Revised Raspberry Pi 5 chip comes with unexpected power savings

The Broadcom SoC used in the original 4GB and 8GB Raspberry Pi 5. The 2GB version uses an updated revision with several small but significant benefits.
Enlarge / The Broadcom SoC used in the original 4GB and 8GB Raspberry Pi 5. The 2GB version uses an updated revision with several small but significant benefits.

Raspberry Pi

When Raspberry Pi introduced a new 2GB version of the Raspberry Pi 5 board earlier this month, CEO Eben Upton said that the board would come with a slightly updated version of the board’s Broadcom BCM2712C1 SoC. By removing chip functionality that the Pi 5 didn’t use, the new D0 stepping of the chip would use less silicon, reducing its cost.

Raspberry Pi enthusiast and YouTuber Jeff Geerling has performed some firsthand testing of the 2GB Pi 5. As Upton said, the new board is functionally identical to the older 4GB and 8GB boards, with identical performance (as long as whatever workload you’re running doesn’t benefit from extra RAM, anyway). The new silicon die is also about 33 percent smaller than the old one, which Geerling verified by removing the SoC’s heat spreader to expose the silicon underneath and measuring by hand.

Geerling also demonstrated that the 2GB Pi 5 comes with a couple of unexpected benefits that Upton didn’t mention in his announcement—that the 2GB Pi 5 runs a little cooler and uses a little less power than the 4GB and 8GB editions. The 2GB Pi used just 2.4 W or power at idle and 8.9 W during a CPU stress test, compared to 3.3 W and 9.8 W in the 4GB version. The SoC of the 2GB Pi measured 30° Celsius at idle and 59° under load, compared to 32° and 63° for the 2GB version.
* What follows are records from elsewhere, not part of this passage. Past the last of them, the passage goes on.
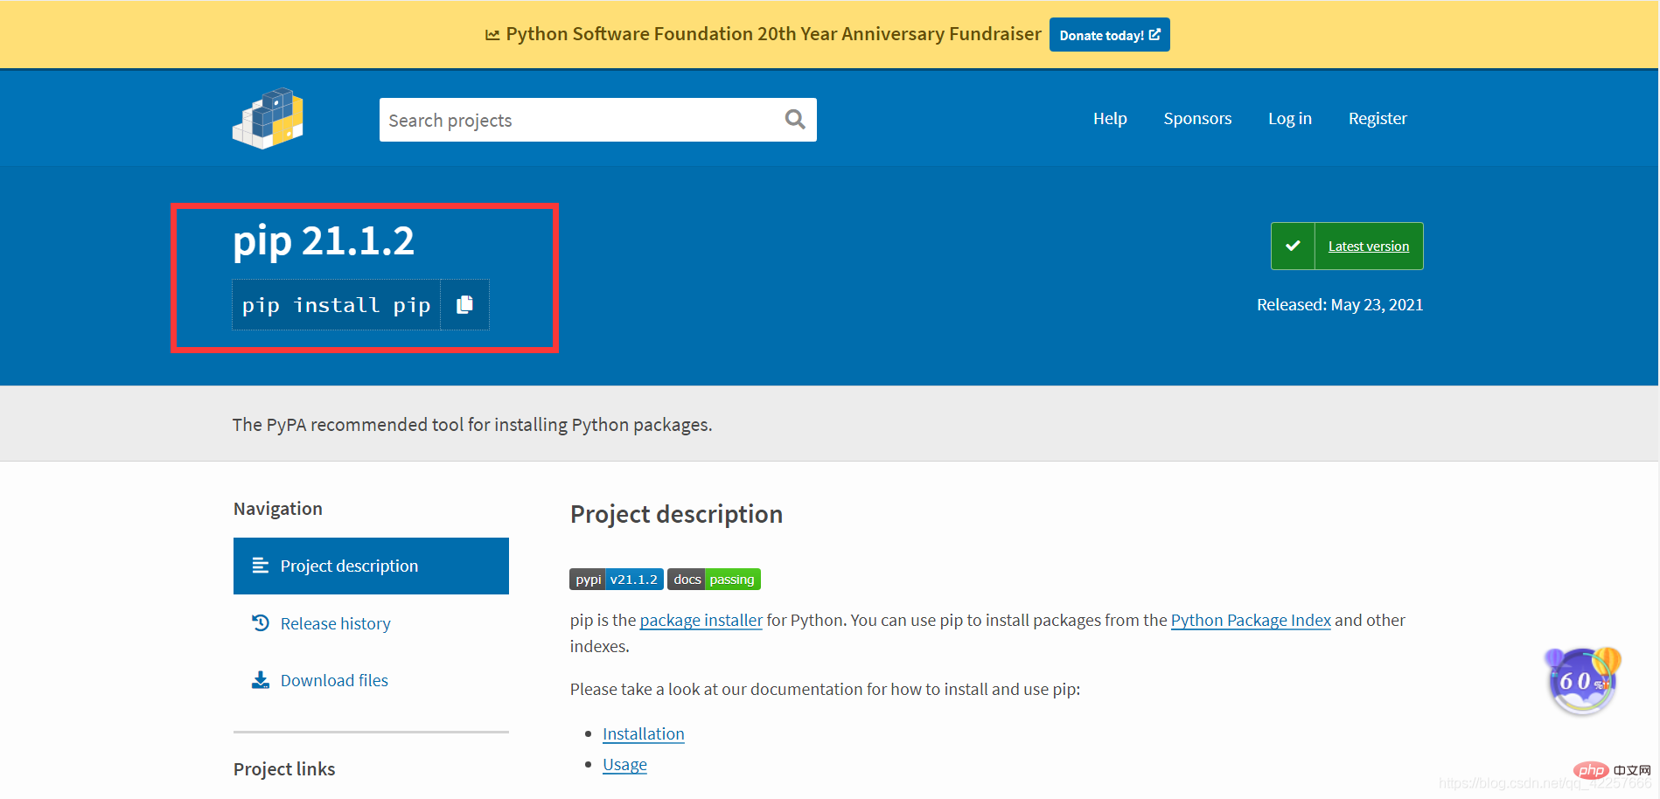Copy the pip install command via clipboard icon
Image resolution: width=1660 pixels, height=799 pixels.
(x=464, y=304)
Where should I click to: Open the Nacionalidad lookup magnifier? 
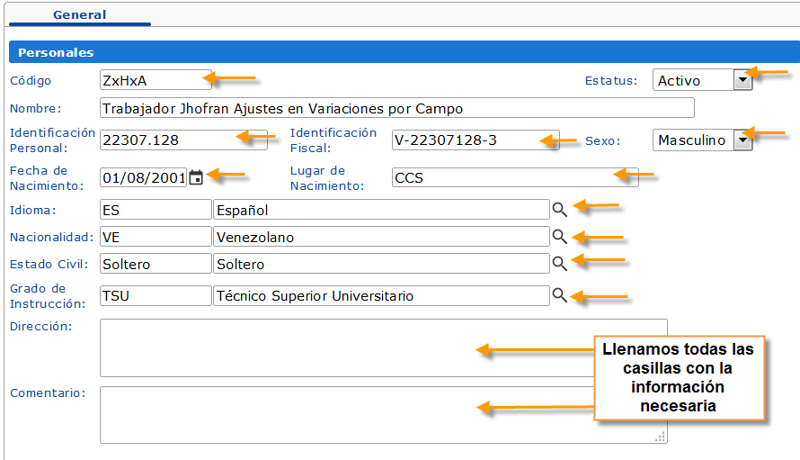pyautogui.click(x=559, y=237)
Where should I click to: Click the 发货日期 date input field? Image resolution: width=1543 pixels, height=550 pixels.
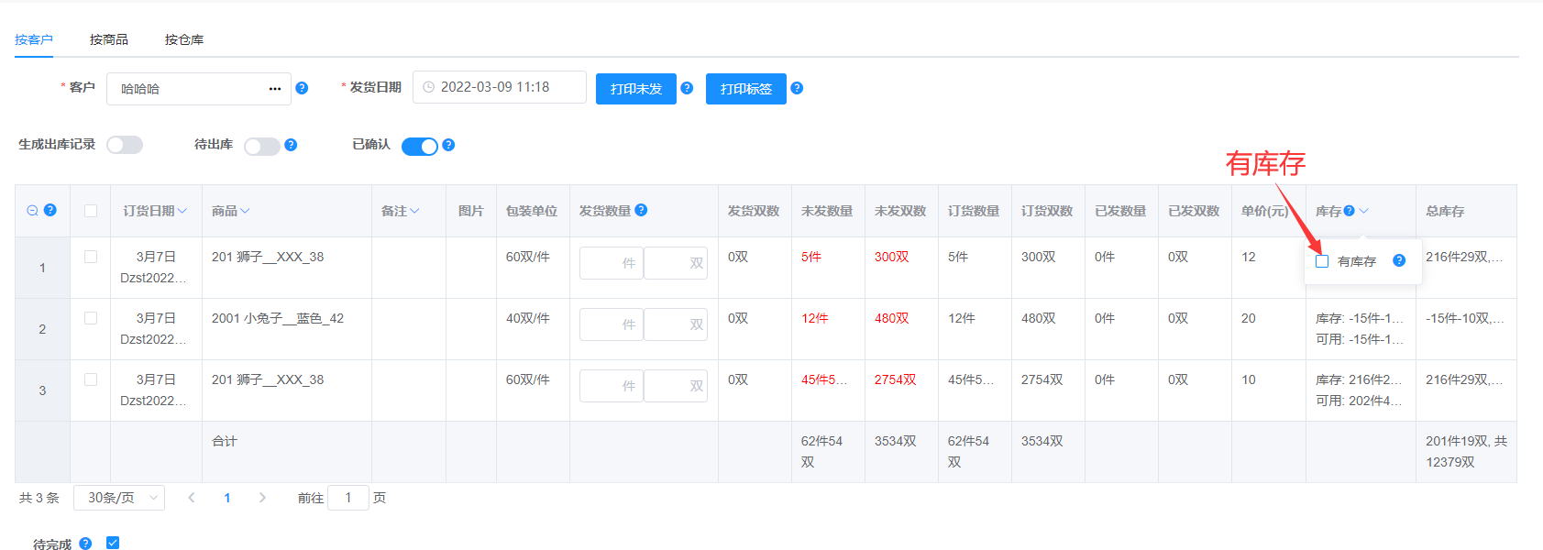[500, 87]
Those are all small but significant differences, given that nothing has changed other than the SoC.

As to the exact functionality that was removed from the chip for the 2GB version of the Pi, the company hasn’t gotten specific. But Geerling speculates that it’s mostly related to functionality that’s being handled by the custom RP1 I/O chip—RP1 handles the Ethernet and USB controllers, display interfaces, and GPIO, among other things.
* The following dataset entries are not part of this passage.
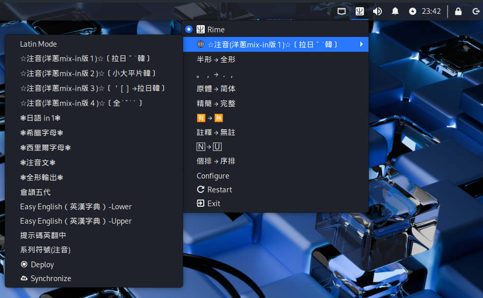The width and height of the screenshot is (483, 298).
Task: Open the notifications bell icon
Action: click(395, 11)
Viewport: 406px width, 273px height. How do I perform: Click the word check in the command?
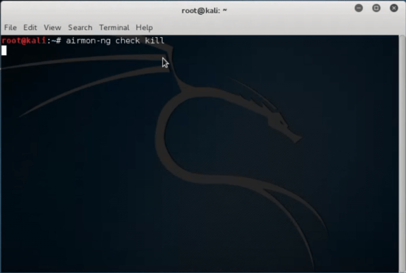point(127,40)
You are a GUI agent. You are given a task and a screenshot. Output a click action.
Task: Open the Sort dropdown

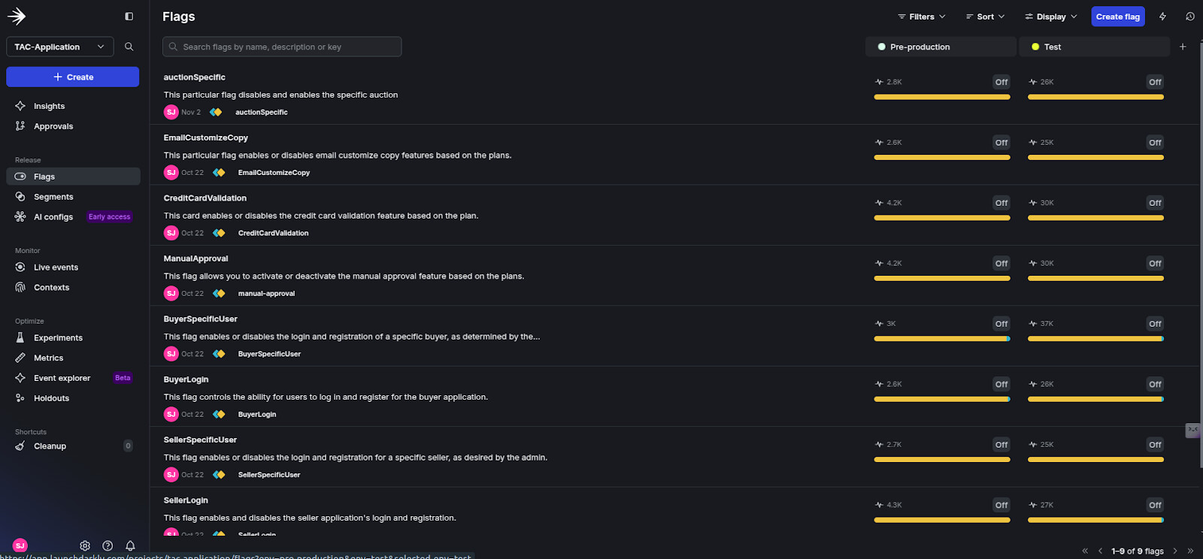pyautogui.click(x=985, y=17)
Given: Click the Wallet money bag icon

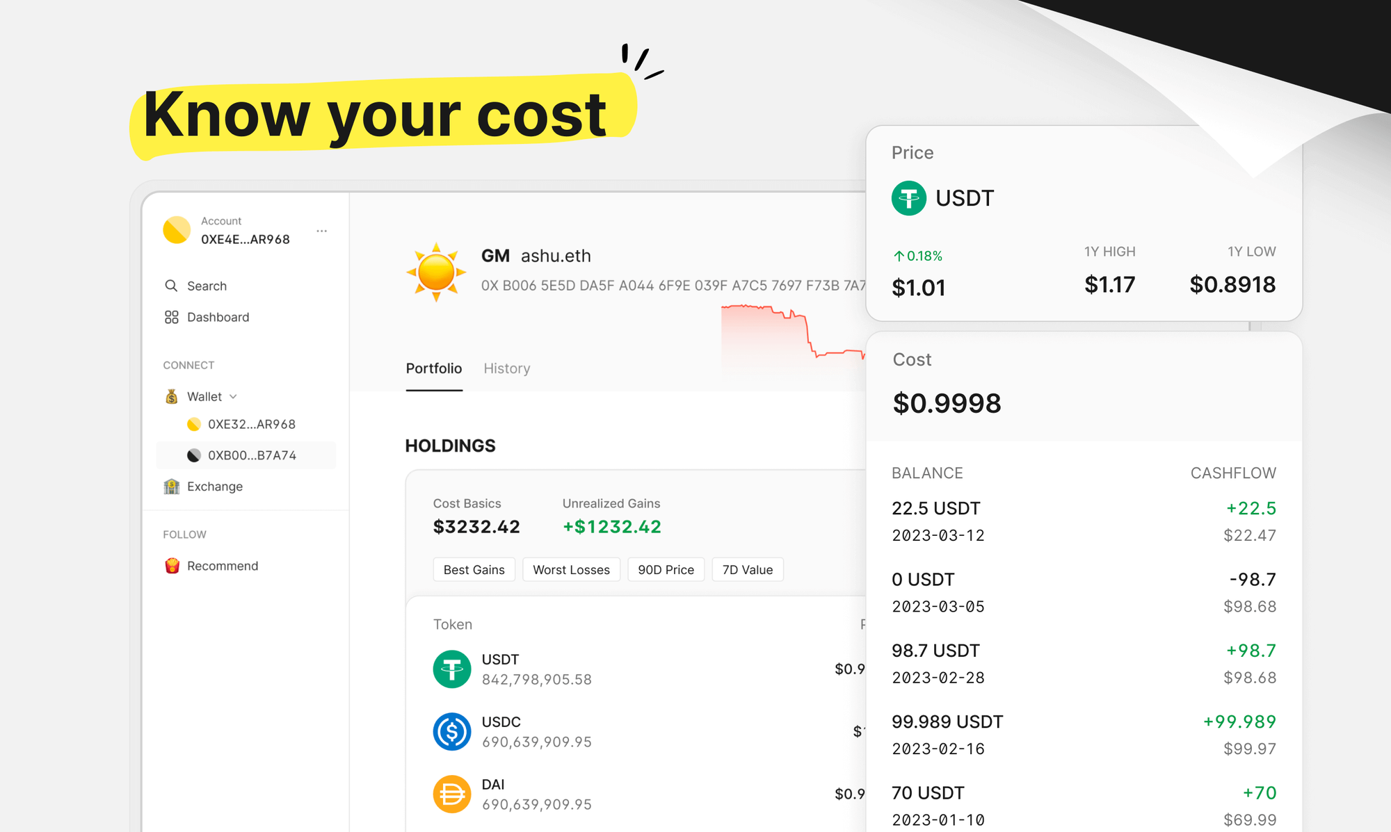Looking at the screenshot, I should [171, 396].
We also don’t know whether the D0 stepping will eventually be used for the 4GB and 8GB versions of the Pi 5 board. Raspberry Pi would likely benefit by standardizing on a single, cheaper chip rather than shipping different steppings on different boards—we’ve asked the company if it has any plans to share on this front, and we will update if we receive a response.